Friends! Comrades! Brothers and sisters! Supersonic Festival 2025 hastens towards us, a tasty samosa in one hand and an overloaded sackful of musical adventures in the other. Once again overcoming the petty misery and grind of the city to bring us dazzling, immersive, live experiences. Supersonic is a beacon of oppositional culture offering a sense of underground community and a brief glimpse of a better way to do things. A notably supportive space for all involved, it’s little wonder that it is beloved of both artists and audience alike. This year’s line-up continues the now familiar blend of returning friends, new performers and unique collaborations across a range of styles.
Among the bigger names Rich(ard) Dawson returns with songs from his gorgeous End Of The Middle album from the start of the year and there’s a UK exclusive from Backxwash, which ought to be unmissable. Also a rare chance to catch veteran US free-form crew Jackie-O Motherfucker doing their thing. Hotly tipped newer names include the expanded post-punk meditations of Moin, and wild electronic mangling from Aya (she of the year’s most upsetting album cover). The more you look at the line-up the more remarkable things it throws up for you to see, and the more confusing it becomes. Impossible to see it all, here’s a quick six-pack pick.
In the festival’s never ending shape shifting dance of venues, Friday night will find us at Norton’s, an Irish bar just a notch further up Digbeth towards the city centre. I think one of the band’s playing there will be Water Damage, an expanded collective of time-served musical explorers from Austin, Texas who set forth under the flag of “Maximal Repetition, Minimal Deviation” hammering on a riff until it becomes a transcendent drone. The records they’ve made are great but it certainly seems like the kind of band that really exists in live performance – sure to be an early highlight of the weekend.
“SHITHOUSE!” Big Special come from just up the road and seem well on their way to much wider appeal. Last month they surprise released a new album, National Average, with a picture of egg and chips on the cover. It’s the follow up to their debut Post Industrial Home Town Blues and so you should be getting a strong ‘does what it says on the tin’ vibe by now. It’s not too far off all that talky post-punk business but they’ve got their own identity. A duo, Joe Hicklin’s vocals are half spat half sung over Callum Moloney’s drums and a backing track. Have fun seeing how long it takes for someone to mutter Sleaford Mods in earshot just because they can count how many people are on stage.
Rún’s video for ‘Your Death My Body’ recently featured here on Echoes and Dust, and their self-titled debut album releases a week before. So it’s a big moment, but on paper they look set to take the festival by storm. The album is a rich and heady brew of sonics, evocative, atmospheric, seemingly limitless. There’s drone in it for sure, and a delicate strand of folk mostly felt in Tara Baoth Mooney’s vocals, but it’s possibly a misdirection to think of them that way. Rún feature Diarmuid MacDiarmada whose brother Cormac will also be appearing over the weekend with the much more folk-inclined Poor Creature, who also promise to be excellent.

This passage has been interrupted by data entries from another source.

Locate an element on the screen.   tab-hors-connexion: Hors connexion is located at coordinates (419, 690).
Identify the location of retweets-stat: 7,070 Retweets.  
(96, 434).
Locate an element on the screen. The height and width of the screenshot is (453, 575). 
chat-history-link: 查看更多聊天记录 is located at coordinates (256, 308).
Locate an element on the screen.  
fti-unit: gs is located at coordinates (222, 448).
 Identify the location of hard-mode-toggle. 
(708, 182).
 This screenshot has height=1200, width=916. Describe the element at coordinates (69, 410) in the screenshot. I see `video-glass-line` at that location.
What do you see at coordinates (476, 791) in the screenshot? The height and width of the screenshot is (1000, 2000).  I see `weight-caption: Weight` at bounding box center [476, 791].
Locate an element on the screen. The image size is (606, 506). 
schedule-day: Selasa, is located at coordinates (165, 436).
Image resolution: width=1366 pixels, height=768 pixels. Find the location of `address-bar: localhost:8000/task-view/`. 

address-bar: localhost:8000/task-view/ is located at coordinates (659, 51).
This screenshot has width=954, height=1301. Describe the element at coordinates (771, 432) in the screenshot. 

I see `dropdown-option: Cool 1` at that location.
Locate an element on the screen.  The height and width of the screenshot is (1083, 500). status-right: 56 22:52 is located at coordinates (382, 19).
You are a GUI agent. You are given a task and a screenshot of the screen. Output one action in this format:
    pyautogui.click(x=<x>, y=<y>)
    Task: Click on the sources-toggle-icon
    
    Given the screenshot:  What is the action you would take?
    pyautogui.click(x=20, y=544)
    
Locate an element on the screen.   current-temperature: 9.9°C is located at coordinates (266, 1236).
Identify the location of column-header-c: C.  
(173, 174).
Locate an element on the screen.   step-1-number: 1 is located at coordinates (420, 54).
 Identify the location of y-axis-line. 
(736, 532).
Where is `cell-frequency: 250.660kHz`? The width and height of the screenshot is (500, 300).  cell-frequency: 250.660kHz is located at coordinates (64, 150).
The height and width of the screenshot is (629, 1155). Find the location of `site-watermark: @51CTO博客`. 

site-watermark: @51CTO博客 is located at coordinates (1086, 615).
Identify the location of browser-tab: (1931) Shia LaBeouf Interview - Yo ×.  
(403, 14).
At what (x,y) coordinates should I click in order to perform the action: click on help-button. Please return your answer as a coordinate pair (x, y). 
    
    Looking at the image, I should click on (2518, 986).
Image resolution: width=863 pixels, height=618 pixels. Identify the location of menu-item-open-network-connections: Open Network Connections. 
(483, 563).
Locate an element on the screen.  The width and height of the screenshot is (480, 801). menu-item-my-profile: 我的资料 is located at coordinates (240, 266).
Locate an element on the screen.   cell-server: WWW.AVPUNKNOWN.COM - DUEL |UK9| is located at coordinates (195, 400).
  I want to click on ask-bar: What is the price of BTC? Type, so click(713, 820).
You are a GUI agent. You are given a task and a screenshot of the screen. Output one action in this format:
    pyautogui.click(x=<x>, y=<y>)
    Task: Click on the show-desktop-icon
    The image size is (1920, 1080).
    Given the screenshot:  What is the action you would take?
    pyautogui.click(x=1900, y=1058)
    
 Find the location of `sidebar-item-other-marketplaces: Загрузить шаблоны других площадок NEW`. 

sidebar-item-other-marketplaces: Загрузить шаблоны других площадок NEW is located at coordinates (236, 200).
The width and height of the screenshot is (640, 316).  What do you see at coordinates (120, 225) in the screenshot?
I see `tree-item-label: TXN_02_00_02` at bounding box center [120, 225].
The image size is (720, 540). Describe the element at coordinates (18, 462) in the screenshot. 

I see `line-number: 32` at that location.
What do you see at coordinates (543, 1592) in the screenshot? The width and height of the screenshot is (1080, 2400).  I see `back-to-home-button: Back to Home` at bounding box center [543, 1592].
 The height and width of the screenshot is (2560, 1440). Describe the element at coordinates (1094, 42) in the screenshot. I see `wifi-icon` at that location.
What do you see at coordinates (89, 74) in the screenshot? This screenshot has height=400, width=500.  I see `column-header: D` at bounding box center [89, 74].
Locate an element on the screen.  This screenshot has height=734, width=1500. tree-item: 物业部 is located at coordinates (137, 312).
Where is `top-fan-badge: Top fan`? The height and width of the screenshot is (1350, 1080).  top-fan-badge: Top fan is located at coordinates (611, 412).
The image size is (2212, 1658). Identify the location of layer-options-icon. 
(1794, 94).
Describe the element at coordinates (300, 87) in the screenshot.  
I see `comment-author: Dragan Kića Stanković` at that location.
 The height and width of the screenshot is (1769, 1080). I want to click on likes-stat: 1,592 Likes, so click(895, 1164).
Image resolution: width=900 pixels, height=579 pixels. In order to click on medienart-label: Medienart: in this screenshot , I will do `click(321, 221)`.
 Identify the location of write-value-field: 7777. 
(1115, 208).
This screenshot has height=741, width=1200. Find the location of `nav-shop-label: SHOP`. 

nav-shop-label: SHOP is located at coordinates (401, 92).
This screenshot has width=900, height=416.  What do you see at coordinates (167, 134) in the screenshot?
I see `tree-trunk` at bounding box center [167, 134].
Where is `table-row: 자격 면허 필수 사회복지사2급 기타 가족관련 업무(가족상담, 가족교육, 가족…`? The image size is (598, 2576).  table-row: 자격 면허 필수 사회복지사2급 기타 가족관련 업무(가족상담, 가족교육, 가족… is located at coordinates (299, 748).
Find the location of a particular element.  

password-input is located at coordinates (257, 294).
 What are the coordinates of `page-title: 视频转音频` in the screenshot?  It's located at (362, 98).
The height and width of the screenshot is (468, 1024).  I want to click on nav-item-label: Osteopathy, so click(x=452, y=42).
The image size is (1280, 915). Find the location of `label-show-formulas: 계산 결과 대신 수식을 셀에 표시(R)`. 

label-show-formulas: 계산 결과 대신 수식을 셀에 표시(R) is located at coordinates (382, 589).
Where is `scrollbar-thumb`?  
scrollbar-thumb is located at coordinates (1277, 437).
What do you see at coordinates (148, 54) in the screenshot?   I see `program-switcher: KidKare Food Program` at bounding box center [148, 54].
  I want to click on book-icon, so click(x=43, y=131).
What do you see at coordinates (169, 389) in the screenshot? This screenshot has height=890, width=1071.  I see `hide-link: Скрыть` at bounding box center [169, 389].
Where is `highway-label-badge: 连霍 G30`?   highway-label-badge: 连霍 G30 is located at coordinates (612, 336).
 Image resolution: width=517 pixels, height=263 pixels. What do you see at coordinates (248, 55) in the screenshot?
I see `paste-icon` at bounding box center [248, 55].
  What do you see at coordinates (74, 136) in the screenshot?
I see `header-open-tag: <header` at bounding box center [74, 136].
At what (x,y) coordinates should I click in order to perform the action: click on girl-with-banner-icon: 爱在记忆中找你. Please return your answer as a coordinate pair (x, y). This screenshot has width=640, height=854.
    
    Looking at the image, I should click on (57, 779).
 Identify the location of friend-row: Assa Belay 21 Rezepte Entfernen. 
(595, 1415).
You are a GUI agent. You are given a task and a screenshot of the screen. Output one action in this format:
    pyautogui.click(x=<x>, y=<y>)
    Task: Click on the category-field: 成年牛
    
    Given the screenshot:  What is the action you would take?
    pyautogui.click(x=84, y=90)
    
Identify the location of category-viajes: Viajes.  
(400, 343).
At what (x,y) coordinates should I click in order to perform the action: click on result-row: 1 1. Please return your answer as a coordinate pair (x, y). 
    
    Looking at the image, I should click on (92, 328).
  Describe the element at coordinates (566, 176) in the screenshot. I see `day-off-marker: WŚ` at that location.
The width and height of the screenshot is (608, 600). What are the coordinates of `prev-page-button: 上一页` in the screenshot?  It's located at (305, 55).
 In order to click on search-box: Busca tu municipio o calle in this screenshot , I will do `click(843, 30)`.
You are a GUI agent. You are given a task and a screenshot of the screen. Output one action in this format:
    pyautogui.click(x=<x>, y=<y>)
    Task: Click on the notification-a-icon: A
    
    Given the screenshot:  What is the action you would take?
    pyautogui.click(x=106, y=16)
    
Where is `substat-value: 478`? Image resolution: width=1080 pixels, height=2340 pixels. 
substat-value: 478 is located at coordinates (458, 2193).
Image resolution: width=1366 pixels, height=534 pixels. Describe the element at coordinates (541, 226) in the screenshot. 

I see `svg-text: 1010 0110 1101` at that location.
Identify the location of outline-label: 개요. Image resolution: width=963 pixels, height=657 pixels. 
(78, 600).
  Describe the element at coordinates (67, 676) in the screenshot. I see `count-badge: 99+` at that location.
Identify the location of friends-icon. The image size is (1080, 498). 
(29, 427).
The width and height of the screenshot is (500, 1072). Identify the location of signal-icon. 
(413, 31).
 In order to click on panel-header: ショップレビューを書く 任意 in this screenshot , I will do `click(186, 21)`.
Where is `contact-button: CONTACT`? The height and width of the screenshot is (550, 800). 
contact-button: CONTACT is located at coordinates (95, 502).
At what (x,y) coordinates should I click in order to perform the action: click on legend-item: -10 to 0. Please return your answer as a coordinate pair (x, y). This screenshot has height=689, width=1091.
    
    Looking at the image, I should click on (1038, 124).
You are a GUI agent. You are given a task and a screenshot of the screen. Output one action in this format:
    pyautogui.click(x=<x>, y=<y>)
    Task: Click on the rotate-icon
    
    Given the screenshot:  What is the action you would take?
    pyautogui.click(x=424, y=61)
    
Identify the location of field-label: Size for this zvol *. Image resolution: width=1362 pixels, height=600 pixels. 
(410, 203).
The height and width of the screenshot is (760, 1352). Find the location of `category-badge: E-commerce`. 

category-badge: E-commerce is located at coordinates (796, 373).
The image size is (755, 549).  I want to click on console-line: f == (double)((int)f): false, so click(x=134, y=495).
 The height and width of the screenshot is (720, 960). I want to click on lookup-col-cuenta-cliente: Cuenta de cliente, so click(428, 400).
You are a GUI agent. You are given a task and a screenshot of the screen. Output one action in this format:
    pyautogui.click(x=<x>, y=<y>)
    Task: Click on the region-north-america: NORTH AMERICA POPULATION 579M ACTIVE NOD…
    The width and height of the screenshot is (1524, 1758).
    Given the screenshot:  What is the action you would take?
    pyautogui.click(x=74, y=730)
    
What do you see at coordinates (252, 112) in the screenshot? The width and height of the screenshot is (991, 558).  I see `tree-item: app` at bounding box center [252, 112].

OMO are an ugly noise beast, a ‘doom cabaret collective’ heading down from Glasgow. Recorded evidence so far is thin on the ground for this lot, just a couple of demo tracks on Bandcamp, but they were sufficiently excited about playing the festival to add a cover of local heroes Head Of David, and there’s dates booked until the end of the year so we should be hearing more from them. Comprised of members of Mogwai, The Twilight Sad, Desalvo, Aereogramme, and fronted by P6 of the legendary Stretchheads. The forecast is for good times with sludgy, filthy, noise.
Coming over from Ireland, Hedgling have a slighter online presence and are even more of an unknown quantity than OMO to be honest. It is however the latest project from Willie Stewart and Natalia Beyliss who have played the festival together before as part of Woven Skull and produced all manner of fine music to earn your trust. Hedgling, they say, will bring “pounding rhythmic constellations, dissolving tape hiss, mic’d up objects, creaking drones…” which sounds grand and is sure to be interesting at the absolute minimum.
Last year the nonsense up on the rooftop reached a new pantomime peak and the programme up there seems to have expanded even further. There’ll be sets from ZD Grafters, Karl D’Silva and MADRIGIRL, a Smote x One Leg One Eye collaboration that’s sure to be rammed, DJ sets including Palestinian Sound Archive and whatever those lovely Pocket Signs boys cook up for us. As part of Sunday’s NeoAncients x Weird Walk takeover Dawn Terry will be bringing the still space of the drone. Formerly of drone metal institution Bong, Terry has embraced acoustic sounds building her dense pieces with hurdy gurdy and accordion, topped off occasionally with almost equally droning vocals.